• TASK INSTRUCTIONS: Could you repeat the lines from the one with "I will 252,98." up to and including the one with "Action: pos(343,710)", swapping "Reset All" for "Clear All" and leaving everything else unchanged?
## Begin EXTRACTED MATERIAL
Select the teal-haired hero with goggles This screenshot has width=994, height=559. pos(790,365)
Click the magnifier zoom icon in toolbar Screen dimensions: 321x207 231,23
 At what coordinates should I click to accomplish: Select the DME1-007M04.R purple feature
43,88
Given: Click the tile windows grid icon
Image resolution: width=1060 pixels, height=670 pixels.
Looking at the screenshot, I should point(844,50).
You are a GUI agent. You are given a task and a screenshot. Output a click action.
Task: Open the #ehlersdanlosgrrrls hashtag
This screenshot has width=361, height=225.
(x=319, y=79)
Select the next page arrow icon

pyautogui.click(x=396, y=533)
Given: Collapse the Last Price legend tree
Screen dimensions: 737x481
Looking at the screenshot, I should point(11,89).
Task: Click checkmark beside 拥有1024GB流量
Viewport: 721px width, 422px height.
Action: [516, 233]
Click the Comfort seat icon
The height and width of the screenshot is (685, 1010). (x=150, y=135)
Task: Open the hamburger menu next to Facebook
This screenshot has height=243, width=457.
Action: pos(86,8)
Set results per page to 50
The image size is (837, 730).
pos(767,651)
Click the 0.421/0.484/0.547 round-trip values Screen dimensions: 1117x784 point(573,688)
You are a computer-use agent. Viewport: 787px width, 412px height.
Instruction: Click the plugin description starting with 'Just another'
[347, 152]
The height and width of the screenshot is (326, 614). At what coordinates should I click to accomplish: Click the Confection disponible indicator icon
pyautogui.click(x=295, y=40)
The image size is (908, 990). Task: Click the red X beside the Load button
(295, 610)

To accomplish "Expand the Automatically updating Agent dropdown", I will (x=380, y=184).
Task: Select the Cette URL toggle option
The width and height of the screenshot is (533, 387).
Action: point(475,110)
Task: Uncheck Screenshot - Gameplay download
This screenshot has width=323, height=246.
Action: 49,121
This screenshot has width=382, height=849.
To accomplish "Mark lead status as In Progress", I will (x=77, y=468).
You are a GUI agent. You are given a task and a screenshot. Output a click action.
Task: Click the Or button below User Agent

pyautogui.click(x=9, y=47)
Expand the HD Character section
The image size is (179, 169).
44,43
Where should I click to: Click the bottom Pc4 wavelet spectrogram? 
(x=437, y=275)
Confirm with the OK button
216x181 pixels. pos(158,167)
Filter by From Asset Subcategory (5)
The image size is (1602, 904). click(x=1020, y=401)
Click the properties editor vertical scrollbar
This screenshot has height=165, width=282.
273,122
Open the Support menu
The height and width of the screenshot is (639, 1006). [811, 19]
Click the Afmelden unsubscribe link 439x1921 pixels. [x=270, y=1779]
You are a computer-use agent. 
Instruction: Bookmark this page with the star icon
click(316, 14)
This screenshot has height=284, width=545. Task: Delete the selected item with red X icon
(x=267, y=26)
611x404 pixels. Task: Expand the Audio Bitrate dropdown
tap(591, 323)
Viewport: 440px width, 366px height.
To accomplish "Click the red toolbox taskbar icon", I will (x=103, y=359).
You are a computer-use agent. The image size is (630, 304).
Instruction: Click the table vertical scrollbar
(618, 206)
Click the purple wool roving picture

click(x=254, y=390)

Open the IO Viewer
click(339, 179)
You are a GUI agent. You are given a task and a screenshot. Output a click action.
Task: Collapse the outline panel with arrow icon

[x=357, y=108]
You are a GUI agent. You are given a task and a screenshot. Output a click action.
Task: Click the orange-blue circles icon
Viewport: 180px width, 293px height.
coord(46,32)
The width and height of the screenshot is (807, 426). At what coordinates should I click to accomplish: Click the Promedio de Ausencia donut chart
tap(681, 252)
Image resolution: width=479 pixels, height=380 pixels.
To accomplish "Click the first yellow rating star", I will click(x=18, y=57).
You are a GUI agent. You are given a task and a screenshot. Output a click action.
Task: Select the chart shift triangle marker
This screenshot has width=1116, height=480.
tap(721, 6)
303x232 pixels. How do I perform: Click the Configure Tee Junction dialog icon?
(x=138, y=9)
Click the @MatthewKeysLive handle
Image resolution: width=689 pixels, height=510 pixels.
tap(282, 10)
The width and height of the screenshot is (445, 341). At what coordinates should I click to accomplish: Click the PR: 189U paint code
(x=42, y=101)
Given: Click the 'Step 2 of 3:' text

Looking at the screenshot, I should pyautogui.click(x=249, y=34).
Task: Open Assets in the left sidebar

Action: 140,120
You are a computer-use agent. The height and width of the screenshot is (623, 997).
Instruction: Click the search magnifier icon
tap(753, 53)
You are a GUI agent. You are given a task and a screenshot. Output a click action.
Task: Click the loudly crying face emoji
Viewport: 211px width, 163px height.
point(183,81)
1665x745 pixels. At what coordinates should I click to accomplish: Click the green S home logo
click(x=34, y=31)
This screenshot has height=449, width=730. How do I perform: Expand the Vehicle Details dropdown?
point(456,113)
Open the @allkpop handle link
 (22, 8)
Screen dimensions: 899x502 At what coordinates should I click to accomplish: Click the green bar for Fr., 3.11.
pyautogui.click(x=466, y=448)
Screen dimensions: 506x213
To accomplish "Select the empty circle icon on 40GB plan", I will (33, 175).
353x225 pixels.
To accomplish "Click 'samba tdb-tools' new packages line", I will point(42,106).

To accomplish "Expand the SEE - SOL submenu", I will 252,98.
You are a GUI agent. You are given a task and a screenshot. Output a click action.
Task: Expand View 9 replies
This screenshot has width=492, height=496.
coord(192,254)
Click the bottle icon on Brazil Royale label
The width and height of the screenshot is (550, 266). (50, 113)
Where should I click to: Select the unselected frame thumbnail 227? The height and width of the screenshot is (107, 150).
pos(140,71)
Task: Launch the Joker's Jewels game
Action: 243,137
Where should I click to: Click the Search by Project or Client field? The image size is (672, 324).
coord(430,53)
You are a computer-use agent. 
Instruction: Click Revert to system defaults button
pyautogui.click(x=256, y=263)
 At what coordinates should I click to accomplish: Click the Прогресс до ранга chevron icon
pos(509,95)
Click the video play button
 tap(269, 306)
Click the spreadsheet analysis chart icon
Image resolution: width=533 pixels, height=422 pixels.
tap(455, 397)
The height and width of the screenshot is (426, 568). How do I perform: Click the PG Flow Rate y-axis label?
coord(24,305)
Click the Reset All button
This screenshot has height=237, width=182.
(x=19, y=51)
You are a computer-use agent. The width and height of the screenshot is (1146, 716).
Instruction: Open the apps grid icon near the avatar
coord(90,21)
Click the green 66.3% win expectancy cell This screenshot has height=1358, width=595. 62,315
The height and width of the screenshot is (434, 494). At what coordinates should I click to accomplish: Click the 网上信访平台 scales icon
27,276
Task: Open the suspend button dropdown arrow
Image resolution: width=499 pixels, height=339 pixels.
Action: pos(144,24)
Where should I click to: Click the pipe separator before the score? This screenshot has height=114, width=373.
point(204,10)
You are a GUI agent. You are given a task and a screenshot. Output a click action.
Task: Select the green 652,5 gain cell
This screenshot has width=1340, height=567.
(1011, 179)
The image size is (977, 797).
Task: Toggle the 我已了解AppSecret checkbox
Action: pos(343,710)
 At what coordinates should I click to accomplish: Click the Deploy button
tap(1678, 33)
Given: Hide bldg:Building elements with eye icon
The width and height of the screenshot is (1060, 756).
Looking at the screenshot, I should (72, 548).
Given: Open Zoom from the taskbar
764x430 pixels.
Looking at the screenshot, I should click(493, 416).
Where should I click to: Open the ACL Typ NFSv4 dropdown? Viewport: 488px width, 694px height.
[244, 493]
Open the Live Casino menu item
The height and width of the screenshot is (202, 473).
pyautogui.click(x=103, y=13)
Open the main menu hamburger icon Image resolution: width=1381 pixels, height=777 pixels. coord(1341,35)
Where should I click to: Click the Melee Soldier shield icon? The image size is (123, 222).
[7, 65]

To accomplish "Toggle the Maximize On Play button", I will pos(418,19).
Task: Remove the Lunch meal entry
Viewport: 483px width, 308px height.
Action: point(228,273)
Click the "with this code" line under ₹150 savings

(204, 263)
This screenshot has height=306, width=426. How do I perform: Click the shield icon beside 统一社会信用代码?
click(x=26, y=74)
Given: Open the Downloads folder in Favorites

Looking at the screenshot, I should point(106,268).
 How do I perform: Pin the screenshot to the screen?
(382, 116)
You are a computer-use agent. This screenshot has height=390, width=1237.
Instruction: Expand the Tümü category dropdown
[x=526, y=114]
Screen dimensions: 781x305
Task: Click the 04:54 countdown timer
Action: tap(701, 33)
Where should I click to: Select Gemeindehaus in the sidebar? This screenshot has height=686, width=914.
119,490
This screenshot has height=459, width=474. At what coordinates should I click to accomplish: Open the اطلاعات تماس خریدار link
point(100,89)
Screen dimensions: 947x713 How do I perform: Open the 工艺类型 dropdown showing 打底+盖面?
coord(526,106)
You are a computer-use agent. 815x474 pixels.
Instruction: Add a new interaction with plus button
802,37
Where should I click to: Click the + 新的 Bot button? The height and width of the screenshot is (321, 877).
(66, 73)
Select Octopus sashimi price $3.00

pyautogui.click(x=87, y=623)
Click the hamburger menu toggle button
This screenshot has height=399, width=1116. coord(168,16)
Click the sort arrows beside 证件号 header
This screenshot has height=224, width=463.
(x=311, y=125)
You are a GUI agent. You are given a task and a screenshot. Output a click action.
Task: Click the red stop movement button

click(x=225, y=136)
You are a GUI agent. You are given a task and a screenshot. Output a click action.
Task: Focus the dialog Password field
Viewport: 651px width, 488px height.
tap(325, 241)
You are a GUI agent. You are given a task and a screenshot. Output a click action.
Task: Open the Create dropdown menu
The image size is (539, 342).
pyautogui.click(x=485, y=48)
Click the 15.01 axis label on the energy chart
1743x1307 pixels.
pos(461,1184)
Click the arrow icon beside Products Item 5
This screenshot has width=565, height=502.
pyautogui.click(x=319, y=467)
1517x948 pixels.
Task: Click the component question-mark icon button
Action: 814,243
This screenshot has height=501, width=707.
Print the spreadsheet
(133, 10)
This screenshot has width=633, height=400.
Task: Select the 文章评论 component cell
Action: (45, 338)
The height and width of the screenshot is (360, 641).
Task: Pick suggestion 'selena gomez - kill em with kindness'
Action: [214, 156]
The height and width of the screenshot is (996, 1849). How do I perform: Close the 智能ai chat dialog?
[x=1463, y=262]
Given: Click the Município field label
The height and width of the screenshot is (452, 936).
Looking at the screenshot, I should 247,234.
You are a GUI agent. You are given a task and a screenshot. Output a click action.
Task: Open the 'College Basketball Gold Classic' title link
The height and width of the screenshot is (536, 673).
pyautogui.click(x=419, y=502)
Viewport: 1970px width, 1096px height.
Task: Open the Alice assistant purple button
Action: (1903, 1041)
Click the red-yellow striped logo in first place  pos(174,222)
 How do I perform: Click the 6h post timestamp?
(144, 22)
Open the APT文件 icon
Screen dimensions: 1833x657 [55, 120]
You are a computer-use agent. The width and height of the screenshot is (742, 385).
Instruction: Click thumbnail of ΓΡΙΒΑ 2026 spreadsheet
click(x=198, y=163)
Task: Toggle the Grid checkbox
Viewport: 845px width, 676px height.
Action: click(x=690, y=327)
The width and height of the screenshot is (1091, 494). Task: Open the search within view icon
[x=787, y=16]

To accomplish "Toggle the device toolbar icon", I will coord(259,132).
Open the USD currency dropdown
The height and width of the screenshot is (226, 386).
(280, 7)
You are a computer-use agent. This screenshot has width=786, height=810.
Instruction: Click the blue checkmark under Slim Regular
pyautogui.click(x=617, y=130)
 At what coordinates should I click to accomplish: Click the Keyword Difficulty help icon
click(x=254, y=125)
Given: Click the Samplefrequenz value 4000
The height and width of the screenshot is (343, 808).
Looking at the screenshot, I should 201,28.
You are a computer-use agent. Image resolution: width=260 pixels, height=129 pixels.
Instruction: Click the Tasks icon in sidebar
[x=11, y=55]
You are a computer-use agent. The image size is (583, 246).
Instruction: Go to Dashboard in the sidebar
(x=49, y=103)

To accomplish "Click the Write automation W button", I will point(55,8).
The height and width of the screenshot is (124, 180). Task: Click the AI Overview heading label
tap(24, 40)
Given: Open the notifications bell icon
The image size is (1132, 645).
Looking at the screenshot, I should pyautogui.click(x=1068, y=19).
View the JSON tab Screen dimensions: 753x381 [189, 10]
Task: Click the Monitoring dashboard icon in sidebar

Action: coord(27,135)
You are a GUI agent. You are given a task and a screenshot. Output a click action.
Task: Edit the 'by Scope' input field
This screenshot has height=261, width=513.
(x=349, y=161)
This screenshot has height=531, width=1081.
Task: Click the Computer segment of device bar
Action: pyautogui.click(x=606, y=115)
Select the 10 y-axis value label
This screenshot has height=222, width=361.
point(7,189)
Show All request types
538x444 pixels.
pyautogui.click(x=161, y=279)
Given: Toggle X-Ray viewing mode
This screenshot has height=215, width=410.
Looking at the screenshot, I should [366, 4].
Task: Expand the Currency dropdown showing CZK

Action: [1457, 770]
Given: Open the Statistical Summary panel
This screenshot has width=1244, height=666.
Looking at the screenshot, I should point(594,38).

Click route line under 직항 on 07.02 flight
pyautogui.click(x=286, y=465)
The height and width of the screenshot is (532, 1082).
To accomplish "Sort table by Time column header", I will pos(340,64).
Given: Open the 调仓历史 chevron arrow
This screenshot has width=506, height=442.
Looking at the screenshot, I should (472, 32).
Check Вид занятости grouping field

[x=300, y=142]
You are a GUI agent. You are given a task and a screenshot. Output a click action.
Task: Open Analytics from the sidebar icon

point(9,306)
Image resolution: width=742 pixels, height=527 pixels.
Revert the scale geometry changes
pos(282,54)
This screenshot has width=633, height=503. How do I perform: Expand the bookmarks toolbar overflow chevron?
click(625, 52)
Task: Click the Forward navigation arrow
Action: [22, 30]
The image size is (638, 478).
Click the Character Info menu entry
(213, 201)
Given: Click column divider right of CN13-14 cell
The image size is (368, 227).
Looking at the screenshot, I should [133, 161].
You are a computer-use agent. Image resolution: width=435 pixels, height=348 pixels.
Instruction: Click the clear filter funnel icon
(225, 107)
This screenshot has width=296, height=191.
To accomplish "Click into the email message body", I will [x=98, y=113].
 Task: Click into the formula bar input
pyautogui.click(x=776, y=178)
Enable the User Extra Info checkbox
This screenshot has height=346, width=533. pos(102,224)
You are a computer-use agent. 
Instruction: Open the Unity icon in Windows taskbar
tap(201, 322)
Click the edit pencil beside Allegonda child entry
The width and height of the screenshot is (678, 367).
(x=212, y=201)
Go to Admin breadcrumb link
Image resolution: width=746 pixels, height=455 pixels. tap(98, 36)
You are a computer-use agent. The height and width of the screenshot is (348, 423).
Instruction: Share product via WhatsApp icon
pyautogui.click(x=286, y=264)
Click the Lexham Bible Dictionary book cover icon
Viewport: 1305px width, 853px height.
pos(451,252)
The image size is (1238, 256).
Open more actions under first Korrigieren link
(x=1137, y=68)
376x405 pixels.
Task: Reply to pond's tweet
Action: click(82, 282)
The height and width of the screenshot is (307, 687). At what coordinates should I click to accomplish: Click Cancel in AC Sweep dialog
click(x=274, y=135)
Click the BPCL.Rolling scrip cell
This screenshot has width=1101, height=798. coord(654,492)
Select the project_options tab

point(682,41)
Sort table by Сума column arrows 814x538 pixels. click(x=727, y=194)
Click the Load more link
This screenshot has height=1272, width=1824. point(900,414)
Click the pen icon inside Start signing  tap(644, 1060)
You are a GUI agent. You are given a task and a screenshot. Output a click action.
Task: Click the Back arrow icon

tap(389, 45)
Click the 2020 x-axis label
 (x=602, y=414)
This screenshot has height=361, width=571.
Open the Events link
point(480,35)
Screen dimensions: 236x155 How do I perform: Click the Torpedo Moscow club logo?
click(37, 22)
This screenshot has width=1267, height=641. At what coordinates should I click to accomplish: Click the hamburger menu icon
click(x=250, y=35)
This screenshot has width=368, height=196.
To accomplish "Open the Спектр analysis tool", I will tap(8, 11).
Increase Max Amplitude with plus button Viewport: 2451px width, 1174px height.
## End EXTRACTED MATERIAL
• RESPONSE:
To accomplish "Expand the SEE - SOL submenu", I will 252,98.
You are a GUI agent. You are given a task and a screenshot. Output a click action.
Task: Expand View 9 replies
This screenshot has width=492, height=496.
coord(192,254)
Click the bottle icon on Brazil Royale label
The width and height of the screenshot is (550, 266). (50, 113)
Where should I click to: Select the unselected frame thumbnail 227? The height and width of the screenshot is (107, 150).
pos(140,71)
Task: Launch the Joker's Jewels game
Action: 243,137
Where should I click to: Click the Search by Project or Client field? The image size is (672, 324).
coord(430,53)
You are a computer-use agent. 
Instruction: Click Revert to system defaults button
pyautogui.click(x=256, y=263)
 At what coordinates should I click to accomplish: Click the Прогресс до ранга chevron icon
pos(509,95)
Click the video play button
 tap(269, 306)
Click the spreadsheet analysis chart icon
Image resolution: width=533 pixels, height=422 pixels.
tap(455, 397)
The height and width of the screenshot is (426, 568). How do I perform: Click the PG Flow Rate y-axis label?
coord(24,305)
Click the Clear All button
This screenshot has height=237, width=182.
(x=19, y=51)
You are a computer-use agent. The width and height of the screenshot is (1146, 716).
Instruction: Open the apps grid icon near the avatar
coord(90,21)
Click the green 66.3% win expectancy cell This screenshot has height=1358, width=595. 62,315
The height and width of the screenshot is (434, 494). At what coordinates should I click to accomplish: Click the 网上信访平台 scales icon
27,276
Task: Open the suspend button dropdown arrow
Image resolution: width=499 pixels, height=339 pixels.
Action: pos(144,24)
Where should I click to: Click the pipe separator before the score? This screenshot has height=114, width=373.
point(204,10)
You are a GUI agent. You are given a task and a screenshot. Output a click action.
Task: Select the green 652,5 gain cell
This screenshot has width=1340, height=567.
(1011, 179)
The image size is (977, 797).
Task: Toggle the 我已了解AppSecret checkbox
Action: pos(343,710)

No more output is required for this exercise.